TEXT SECTION »
The recent intensification of primary production in Africa's market economies coincided with the decline of transnational labour migration. In South Africa, for example, the mechanisation of agriculture saw the transfer of surplus farm labour to industry, thereby reducing the need for Mozambican migrants (Davies, 1990). The expansion of labour opportunities in West Africa similarly reduced the need for migration to Sudan. Within Sudan, labour for its mechanised schemes was obtained from new internal sources, for example South Sudan. In short, the period was synonymous with the development of national labour markets. This is a most significant event, suggesting that patterns of semi-subsistence (that is, the necessity of wage labour or relations of market exchange), rather than being limited to specific groups or distinct seasons of the year, have become generalised and are an essential addition to the family/group-directed activities of subsistence.
Evidence from the period of growth during the 1960s would suggest that semisubsistence economies existing within market societies need not necessarily be unstable. Under present conditions, however, the mix is not conducive to stability. Poor agriculturalists, for example, having to compete with commercial farmers at the same time as making do with reduced family labour due to migration, have responded by intensifying their methods of production. Time-saving and labour-saving techniques, such as the decline of inter cropping, crop rotation, strict sowing and weeding regimes, extensive terracing, and so on, have become prevalent across the Sahel (de Waal, 1987). In many respects this intensification has taken place at the expense of traditional drought-resisting methods, thus adding to the erratic nature of food production. A form of intensification has also occurred among pastoralists. The restriction of available rangelands and access to water has stimulated a change in herd composition and herding techniques. One trend has been for large stock (camels, cattle) to be replaced by small stock (goats) requiring smaller rangelands and browse requirements, and less supervisory labour (Abu Sin, 1982).
Changes such as these at the economic level not only underscore the poor performance of domestic food production in the face of continued population growth: they have also brought about a change in family and gender relations. Labour migration and the penetration of market forces has had the effect of transforming relations between generations in favour of the youth. In many groups, political power has shifted away from traditional lines of authority. At the same time, given that farming is women's work in many regions of Africa, the development of national labour markets, together with the growing necessity of labour migration (usually a male activity), has frequently operated to increase the burden of agricultural and domestic work that women bear and, as group support tends to weaken, to leave them more exposed to external uncertainties.

COLLECTED DATA »
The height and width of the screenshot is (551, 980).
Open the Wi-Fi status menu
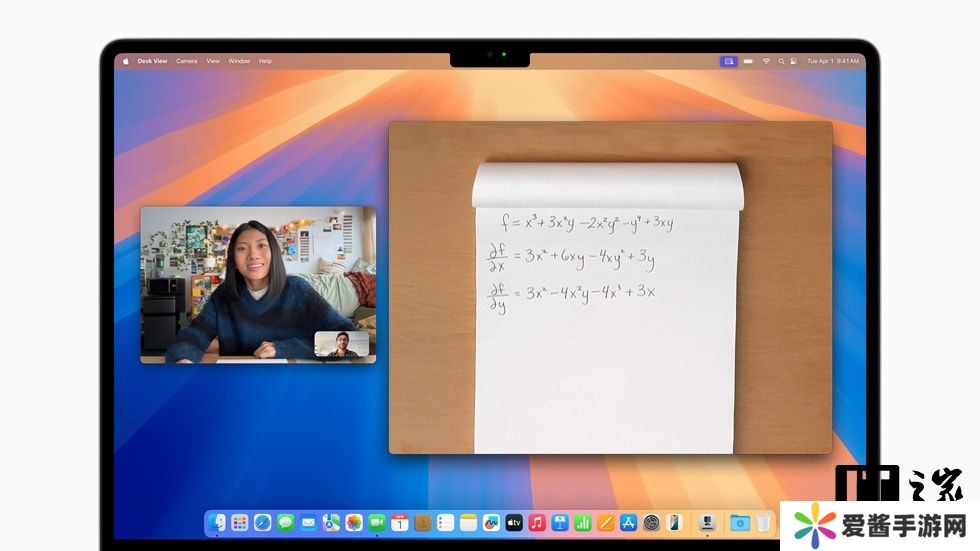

LIST OF TASKS »
A. Answer these questions from the text on labor migration in Africa, marking each answer to match its question:
(i) What reduced South Africa's need for Mozambican migrants?
(ii) Among pastoralists, what kind of stock has been replacing camels and cattle?
(iii) Relations between generations have shifted in favor of which group?
B. Please write out the stretch from "Changes such as" through "to external uncertainties." in the text on labor migration in Africa.

RESPONSES TO THE TASKS »
A.
(i) The mechanization of agriculture, which moved surplus farm labor into industry.
(ii) Small stock, namely goats.
(iii) The youth.

B.
Changes such as these at the economic level not only underscore the poor performance of domestic food production in the face of continued population growth: they have also brought about a change in family and gender relations. Labour migration and the penetration of market forces has had the effect of transforming relations between generations in favour of the youth. In many groups, political power has shifted away from traditional lines of authority. At the same time, given that farming is women's work in many regions of Africa, the development of national labour markets, together with the growing necessity of labour migration (usually a male activity), has frequently operated to increase the burden of agricultural and domestic work that women bear and, as group support tends to weaken, to leave them more exposed to external uncertainties.